Zweck dieser Regelung ist, die so genannte Teilzeitmauer zu durchbrechen, d.h. für Arbeitnehmer den Wechsel von einem versicherungsfreien Minijob in ein versicherungspflichtiges Beschäftigungsverhältnis attraktiver zu machen. Der Arbeitnehmer soll nicht plötzlich mit hohen Sozialabgaben belastet werden, wenn das Arbeitsentgelt die Minijob-Grenze übersteigt.[1]

Ziele[Bearbeiten]

Die Ziele sind,

  1. im Niedriglohnbereich die Sozialversicherungsbeiträge zu senken, um Beschäftigungen attraktiv zu machen, deren Entgelt knapp über der Entgeltgrenze der Minijobs (450,00 €) liegen,
  2. jede Art von legaler Beschäftigung sozial abzusichern (insbesondere Krankenversicherungsschutz; Entschärfung der Problematik des „Working Poor“ für die Dauer der Beschäftigung),
  3. den Anreiz zur Aufnahme einer Beschäftigung zu erhöhen und damit verstärkt Arbeitslose durch Aufnahme einer Beschäftigung wieder dem Arbeitsmarkt zuzuführen,
  4. den Sozialversicherungen weitere Beitragsquellen zu ihrer finanziellen Stabilisierung zu erschließen.

Bis zum Inkrafttreten der Regelung stieg bei einem Wechsel vom Minijob in besser bezahlte Arbeit durch die Sozialversicherungspflicht die Abgabenbelastung von 0 % auf rund 21 % des Bruttoverdienstes an.
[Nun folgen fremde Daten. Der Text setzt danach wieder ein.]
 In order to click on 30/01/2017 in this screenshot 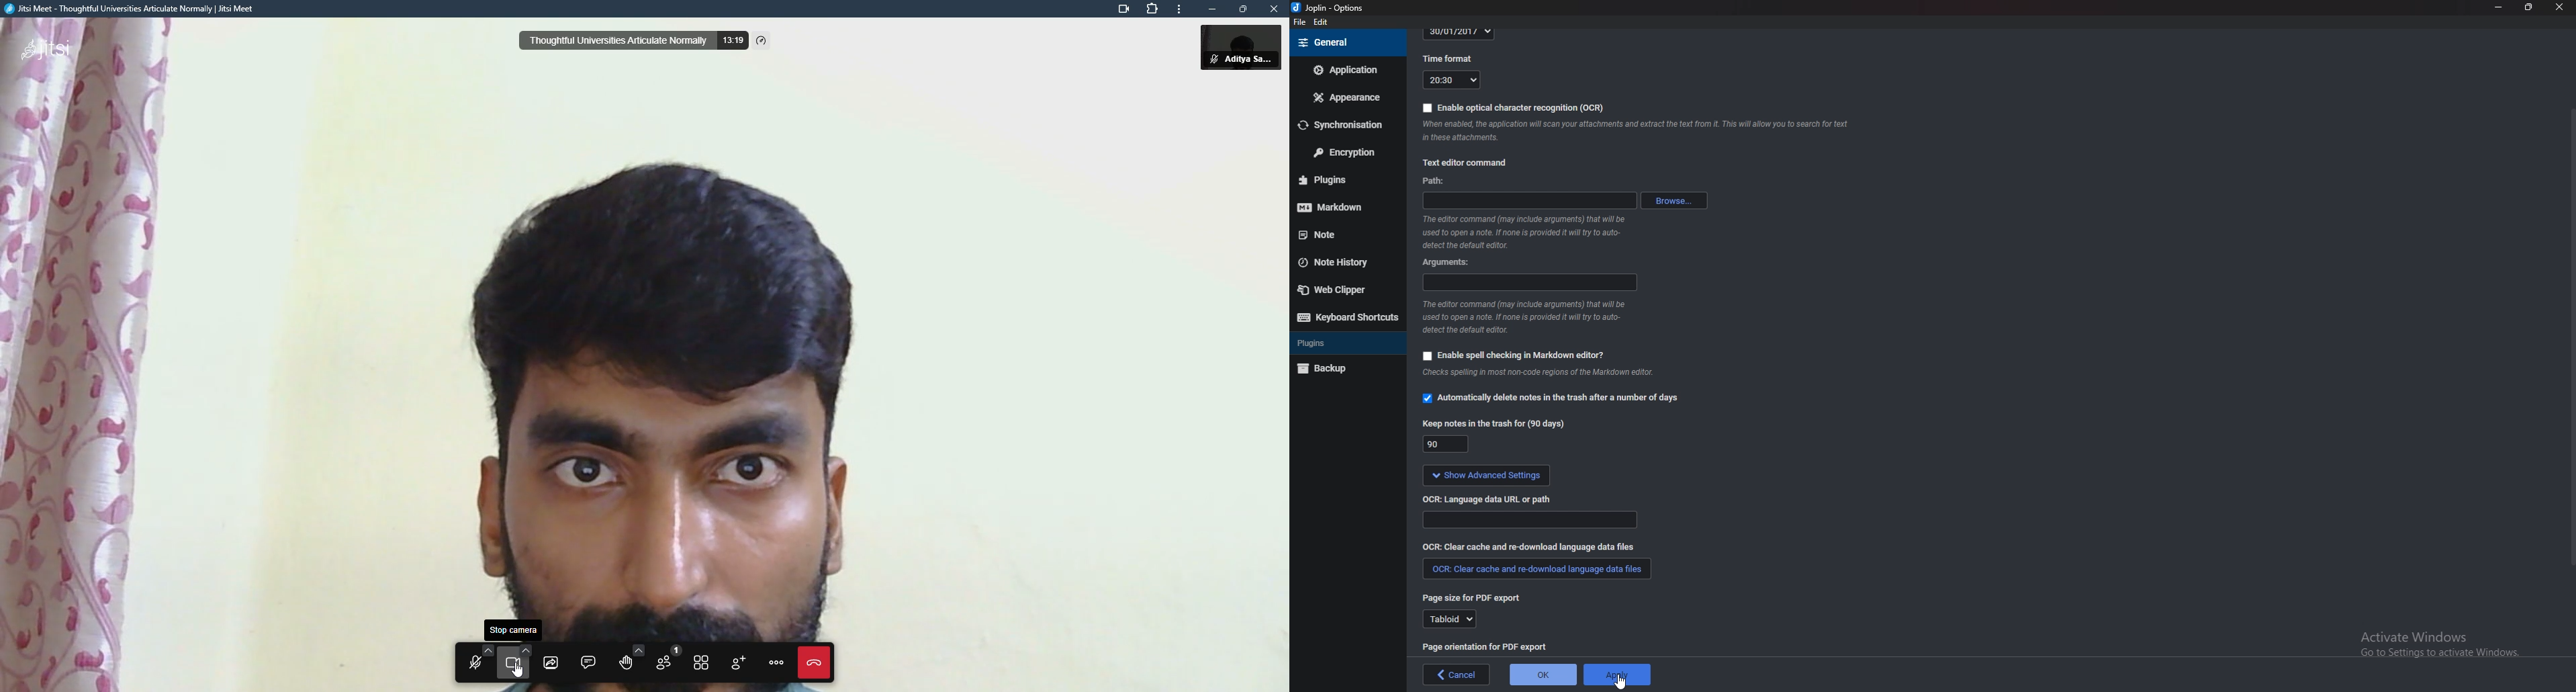, I will do `click(1460, 33)`.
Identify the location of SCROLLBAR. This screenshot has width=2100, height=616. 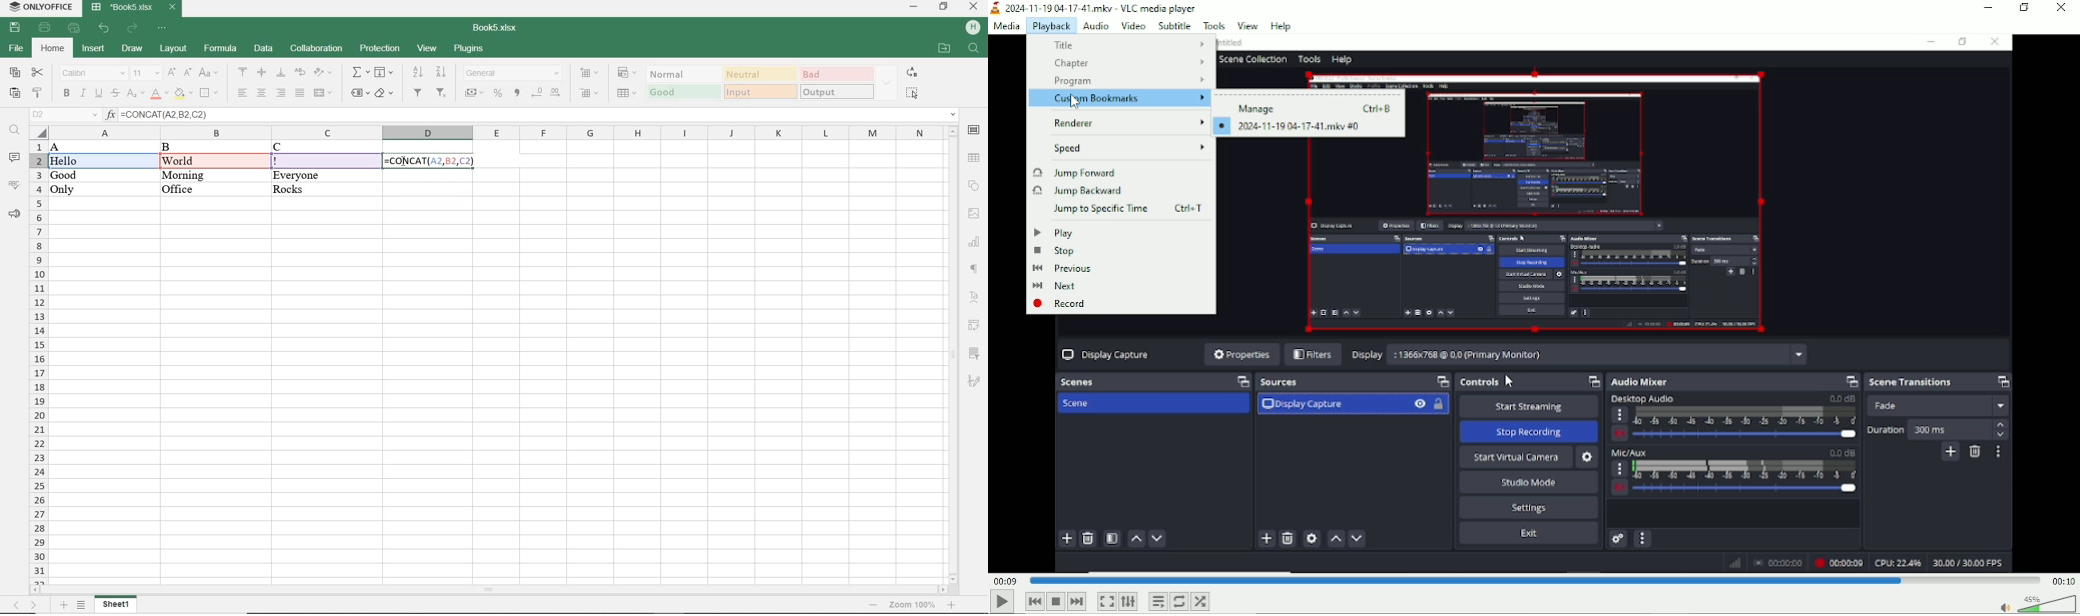
(952, 354).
Dies führte zur Einführung einer Gleitzone, innerhalb der sich der Sozialversicherungsbeitrag des Arbeitnehmers von etwa 11 % auf rund 21 % gleichmäßig erhöht (§ 20 Abs. 2 SGB IV). Die Neuregelung ist Bestandteil des Hartz-Konzeptes (Hartz II) zur Reformierung des Arbeitsmarkts.

Anwendung[Bearbeiten]

Die Gleitzonenregelung wird angewandt, wenn

  1. ein versicherungspflichtiges Beschäftigungsverhältnis aufgenommen wird,
  2. diese Beschäftigung nicht zur Berufsausbildung (einschließlich einiger Praktika) ausgeübt wird, und
  3. das regelmäßige Arbeitsentgelt zwischen 450,01 € und 850,00 € liegt.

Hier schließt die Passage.